The work was highlighted at the joint meeting of the Europlanet Sciences Congress and the Division of Planetary Sciences (EPSC-DPS) in Helsinki.

“Even if we intentionally distant an asteroid from the earth with a space mission, we must make sure that it does not derive in one of these keys afterwards. Otherwise, we will again face the same threat of impact on the line,” said Rahil Makadia, researcher in space technology at the University of Illinais in Urban-Champin, who presented the results.


Learn more: City-Killer Asteroid will not harm the earth, but it can rather hit the moon


How Dart broke an asteroid

In 2022, fiction became reality when NASA organized a mission to intercept an asteroid. Their double asteroid redirection test (DART) broke the small asteroid dimorphos, which orbit another asteroid called Didymos at around 7 million miles from the earth. While no asteroid was on a collision trajectory with our world, the study was a success. He has shown that an impact could successfully modify the path of a flying space rock, which made hopes that all the objects related to the earth could be sent to a new course by future missions.

The new works of Makadia suggest that in any scenario threatening the land, such redirection should consider the risk of grazing the rock in a so-called lock hole. It is a small area of ​​space where the severity of a planet modifies the path of an asteroid passing in a way that brings it back to the planet from a new angle of years later. In this way, a dart mission that pushes an asteroid in a gravitational lock hole does not avoid the danger, but only delays it.

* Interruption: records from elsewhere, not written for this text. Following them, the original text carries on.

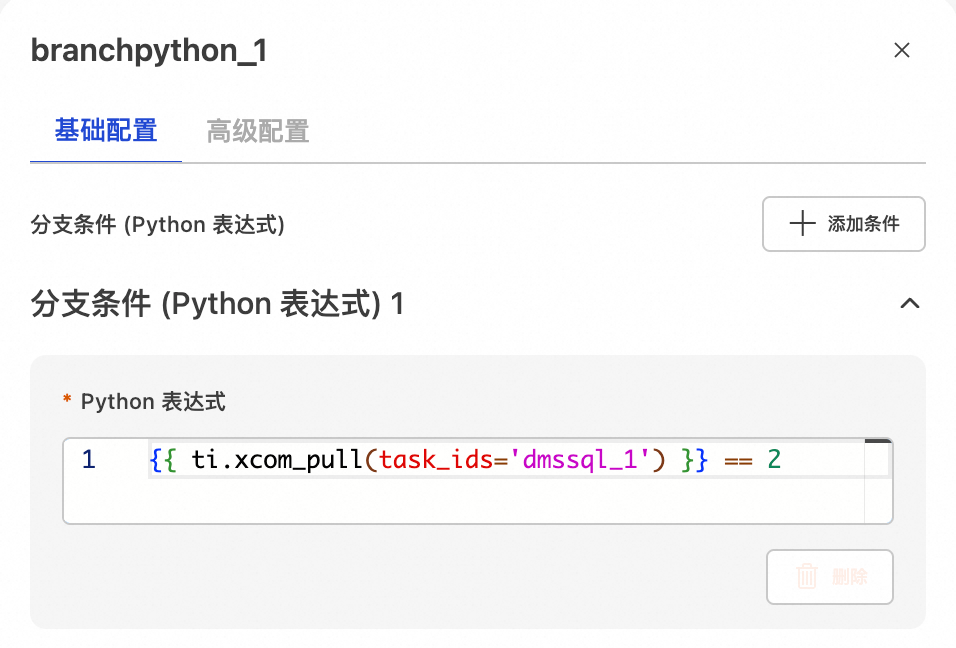This screenshot has width=956, height=648.
Task: Click the plus icon beside 添加条件
Action: (x=802, y=224)
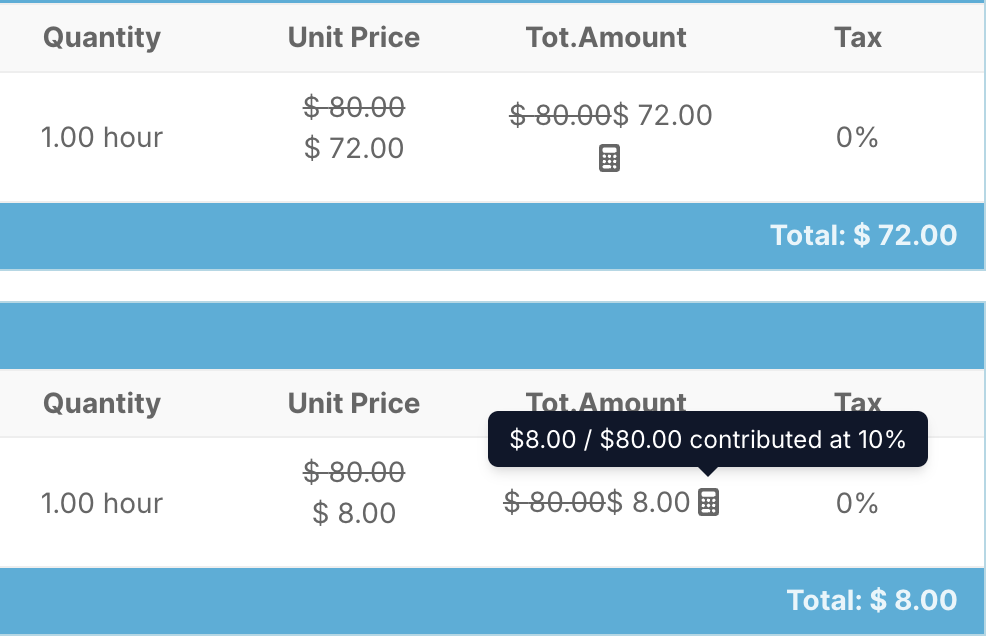Click the Total: $ 8.00 summary

tap(872, 600)
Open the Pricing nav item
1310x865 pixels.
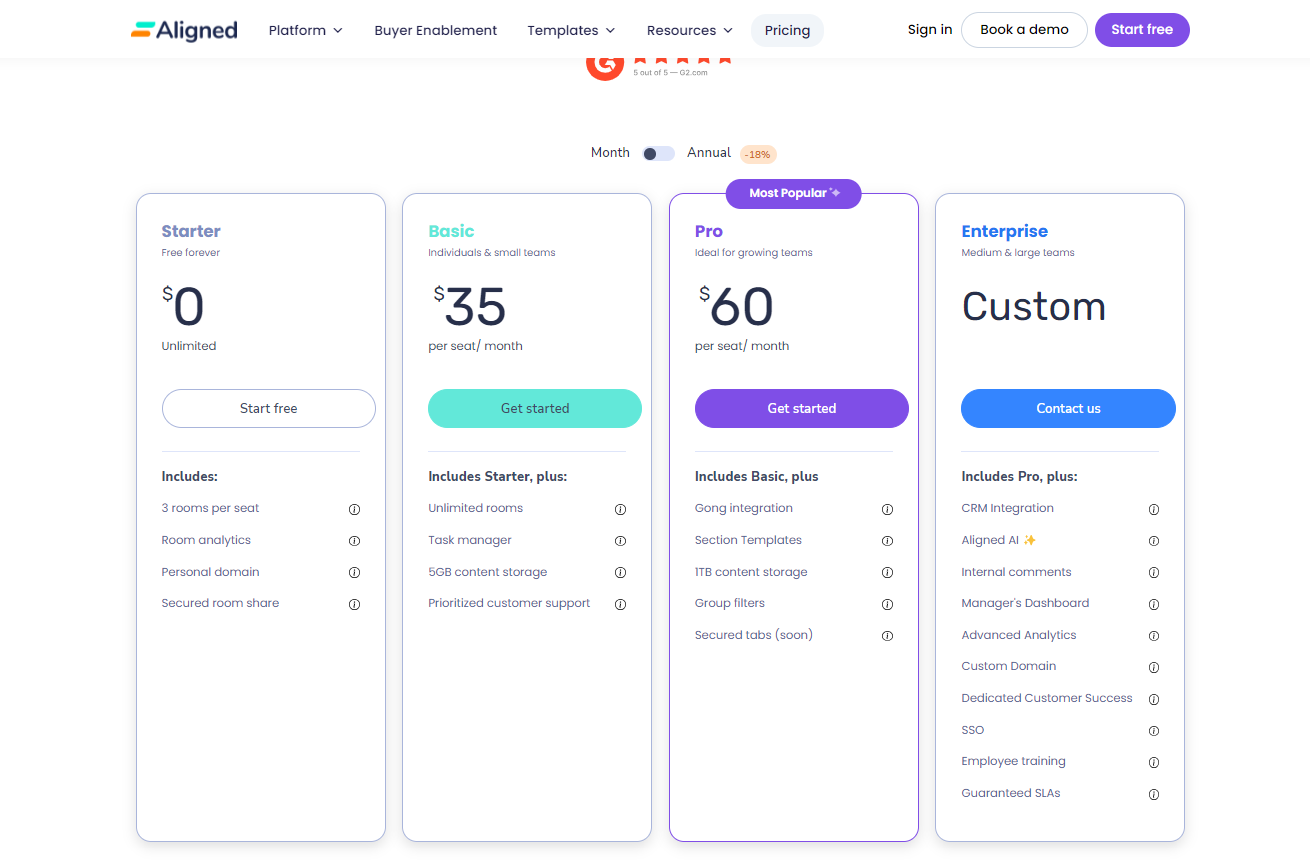point(787,30)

The challenge for any future mission is to find an ideal place on the side of an asteroid that sends it definitively to the void rather than on a mission of return to earth. The Makadia team has developed a tool to predict the path of a deviated asteroid, based on information processed from DART.

Find the perfect strike site

The technique incorporates a large amount of information. The global form, the mass and the rotation of the asteroid, as well as topological details such as craters or hills, are all taken into account in the analysis. Although Dart information is useful, as each asteroid potential threat will have its own unique structure, these details would be ideally collected by a recognition mission before redirect. If an asteroid approaching quickly does not give the earth the possibility of checking its contours with a spacecraft, Makadia said that the analysis can be carried out from the surface of the earth.

The details of the asteroid can be treated to determine the probable trajectory of the asteroid after impact, allowing researchers to identify a perfect strike location.

“With these probability cards, we can repel asteroids while preventing them from returning to an impact trajectory, protecting the land in the long term,” concluded Makadia in a press release.